From the early 16th century, settlements were based around the pā. The pā were village or defensive hillforts–fortified settlements with palisades and defensive terraces–or fortified villages. A great pā represented the mana (prestige or power) and strategic ability of an iwi, as personified by a rangatira (chieftain). Māori built pā in various defensible locations around the rohe of an iwi to protect fertile plantation-sites and food supplies. A person's mana on the other hand could based on one of two sources: mana tangata, authority derived from whakapapa and mana huānga, defined as "authority derived from having a wealth of resources to gift to others to bind them into reciprocal obligations". Political leadership or governance traditionally came from the ariki and the rangatira. The ariki are "persons of the highest rank and seniority". The rangatira are the hereditary Māori leaders of hapū, often described by Europeans as chieftains.
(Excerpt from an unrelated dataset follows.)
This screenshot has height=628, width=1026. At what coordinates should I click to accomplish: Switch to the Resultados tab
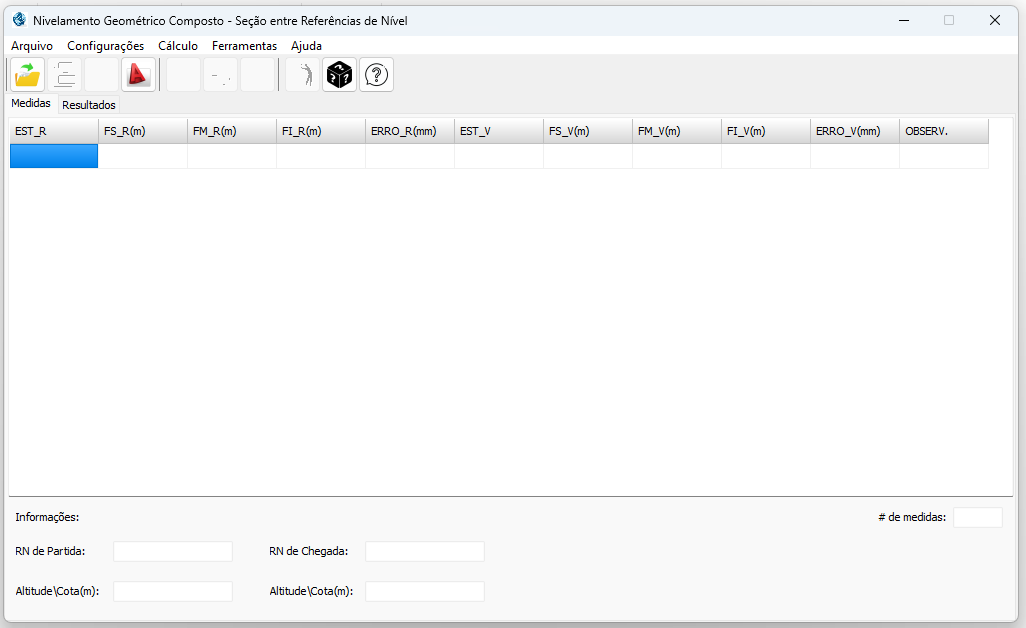tap(88, 104)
The first impacts of Europeans in Oceania involved the effect of new weapons on traditional conflict. The Musket Wars were a series of as many as 3,000 battles and raids fought throughout New Zealand (including the Chatham Islands) among Māori between 1807 and 1837, after Māori first obtained muskets and then engaged in an intertribal arms race in order to gain territory or seek revenge for past defeats. The battles resulted in the deaths of between 20,000 and 40,000 people and the enslavement of tens of thousands of Māori and significantly altered the rohe. The wars also included the Moriori genocide. In the aftermath of the conflicts, three notable military leaders emerged as dominant figures in New Zealand's landscape: Hongi Hika from the Ngāpuhi iwi, Te Wherowhero of Waikato, and Te Rauparaha representing Ngāti Toa. Not just firearms but also innovative tactics and strategies shook up traditional tribal structures.

== Colonial New Zealand ==
New Zealand's connection to the British Empire began in 1830, initiated by Te Rauparaha, who sought the help of English Captain Stewart.' In 1831, leaders from the Bay of Islands reached out to King William IV, requesting British protection against both British subjects and potential French incursions.' Official British involvement took a modest step forward in May 1833 with the arrival of James Busby as the British Resident, funded by the Colony of New South Wales.' In 1835, Busby crafted a Declaration of Independence, which was initially endorsed by 35 rangatira under The United Tribes of New Zealand. An additional 17 rangatira later signed the document, effectively proclaiming New Zealand as an independent state under British protection.'

=== Establishment of the New Zealand Government ===
The Treaty of Waitangi between rangatira and British representatives of Queen Victoria was subsequently signed on 6 February 1840. In the English version of the treaty, Māori ceded sovereignty in return for the rights, privileges and protections of being a British subject. The Māori translation of the treaty refers to kāwanatanga which is generally translated as governance rather than sovereignty and this point remains a subject of much controversy and political debate. With the establishment of the Crown colony, Hobson became governor of New Zealand. The first organs of the New Zealand Government were also established to assist the governor: an Executive Council and a (General) Legislative Council. The Legislative Council had the power to issue laws called Ordinances. The colony was initially divided into three provinces: New Ulster Province (the North Island), New Munster Province (the South Island), and New Leinster Province (Stewart Island).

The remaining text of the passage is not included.